### EXERCISE DESCRIPTION:
Since the copy must hold text only, transcribe the data below exactly and omit the images.

#### TASK INPUT

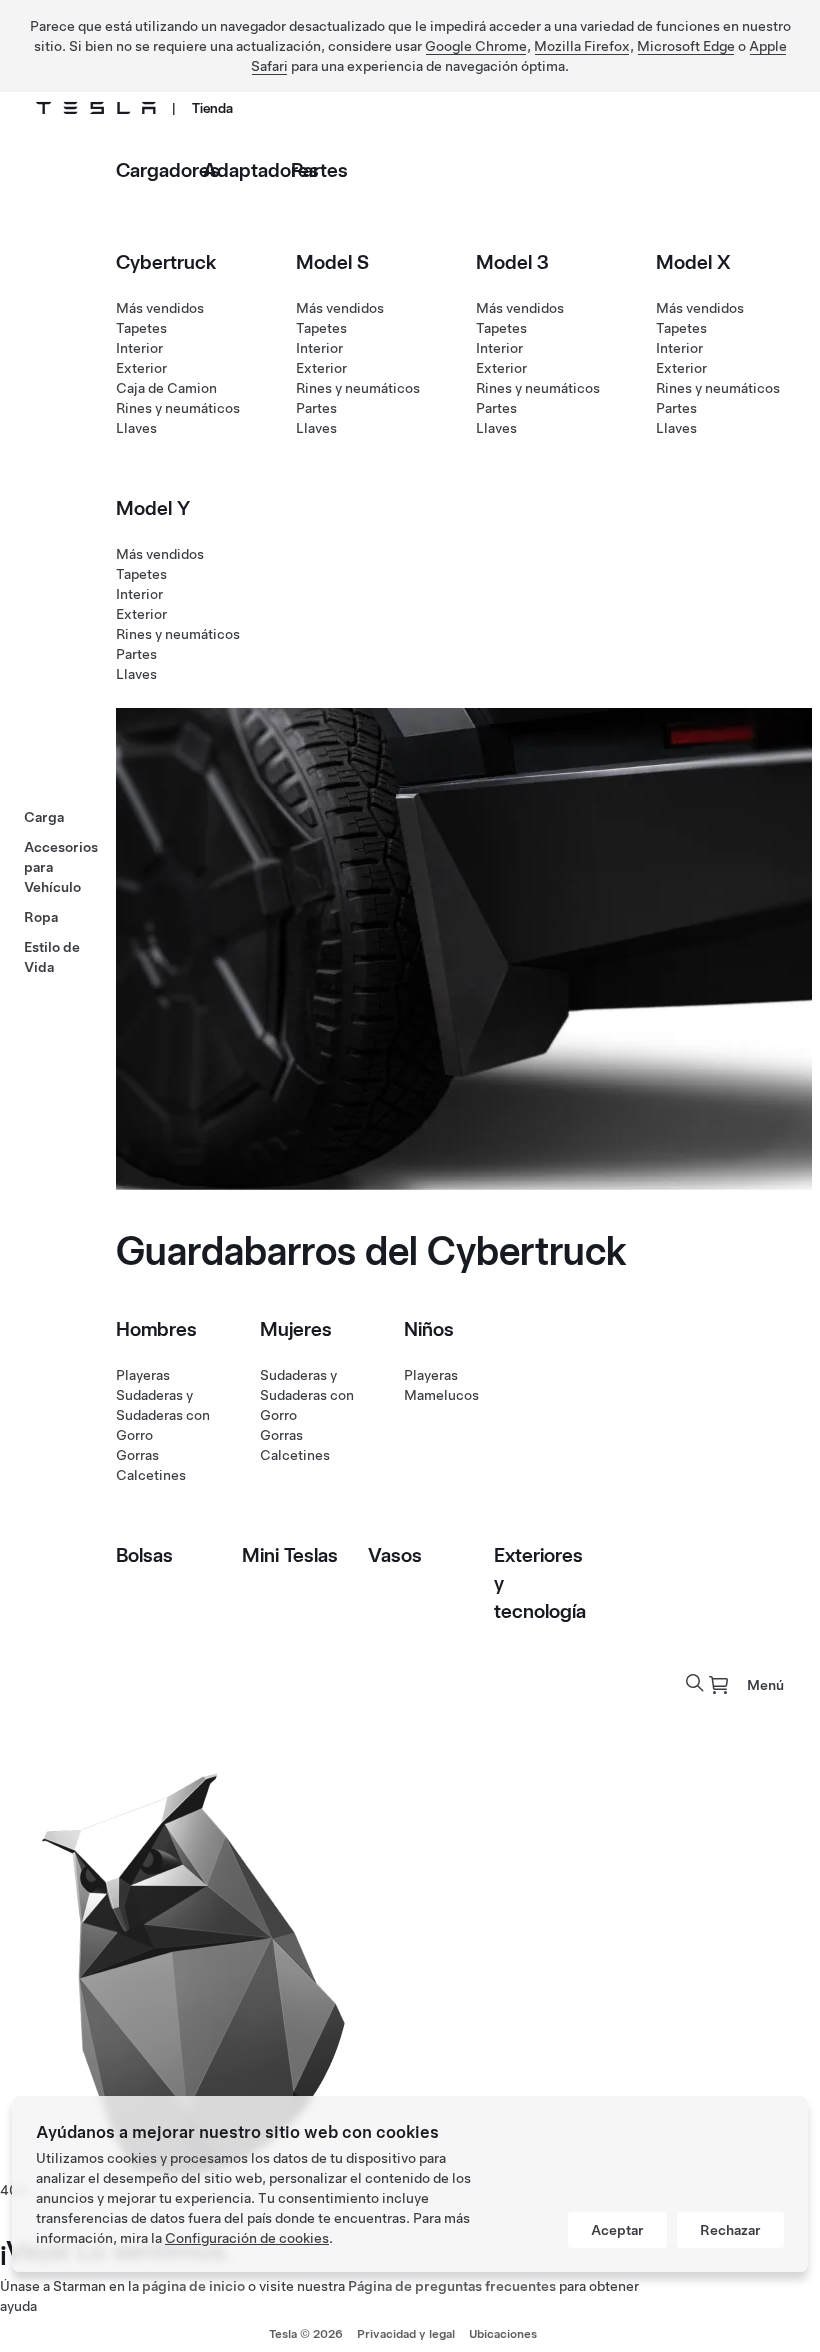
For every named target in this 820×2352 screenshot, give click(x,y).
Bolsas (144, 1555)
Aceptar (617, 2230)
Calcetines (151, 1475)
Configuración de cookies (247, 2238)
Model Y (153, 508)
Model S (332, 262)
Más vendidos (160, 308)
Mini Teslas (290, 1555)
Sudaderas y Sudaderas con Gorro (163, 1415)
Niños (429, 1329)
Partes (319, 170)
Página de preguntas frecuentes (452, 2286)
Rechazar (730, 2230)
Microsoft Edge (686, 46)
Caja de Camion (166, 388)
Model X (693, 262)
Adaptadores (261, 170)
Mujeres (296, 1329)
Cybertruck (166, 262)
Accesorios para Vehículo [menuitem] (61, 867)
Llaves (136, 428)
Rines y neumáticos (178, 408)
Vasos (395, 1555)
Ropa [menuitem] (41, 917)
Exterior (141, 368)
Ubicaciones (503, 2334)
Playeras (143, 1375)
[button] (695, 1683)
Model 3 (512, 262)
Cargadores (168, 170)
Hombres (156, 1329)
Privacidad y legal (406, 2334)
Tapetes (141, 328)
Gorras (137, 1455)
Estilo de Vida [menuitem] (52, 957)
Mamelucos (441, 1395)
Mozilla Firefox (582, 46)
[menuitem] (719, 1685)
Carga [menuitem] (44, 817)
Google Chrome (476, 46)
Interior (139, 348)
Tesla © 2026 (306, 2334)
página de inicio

########

### PROBLEM SOLUTION:
For every named target in this 820×2352 screenshot, give click(x,y).
Bolsas (144, 1555)
Aceptar (617, 2230)
Calcetines (151, 1475)
Configuración de cookies (247, 2238)
Model Y (153, 508)
Model S (332, 262)
Más vendidos (160, 308)
Mini Teslas (290, 1555)
Sudaderas y Sudaderas con Gorro (163, 1415)
Niños (429, 1329)
Partes (319, 170)
Página de preguntas frecuentes (452, 2286)
Rechazar (730, 2230)
Microsoft Edge (686, 46)
Caja de Camion (166, 388)
Model X (693, 262)
Adaptadores (261, 170)
Mujeres (296, 1329)
Cybertruck (166, 262)
Accesorios para Vehículo [menuitem] (61, 867)
Llaves (136, 428)
Rines y neumáticos (178, 408)
Vasos (395, 1555)
Ropa [menuitem] (41, 917)
Exterior (141, 368)
Ubicaciones (503, 2334)
Playeras (143, 1375)
[button] (695, 1683)
Model 3 (512, 262)
Cargadores (168, 170)
Hombres (156, 1329)
Privacidad y legal (406, 2334)
Tapetes (141, 328)
Gorras (137, 1455)
Estilo de Vida [menuitem] (52, 957)
Mamelucos (441, 1395)
Mozilla Firefox (582, 46)
[menuitem] (719, 1685)
Carga [menuitem] (44, 817)
Google Chrome (476, 46)
Interior (139, 348)
Tesla © 2026 (306, 2334)
página de inicio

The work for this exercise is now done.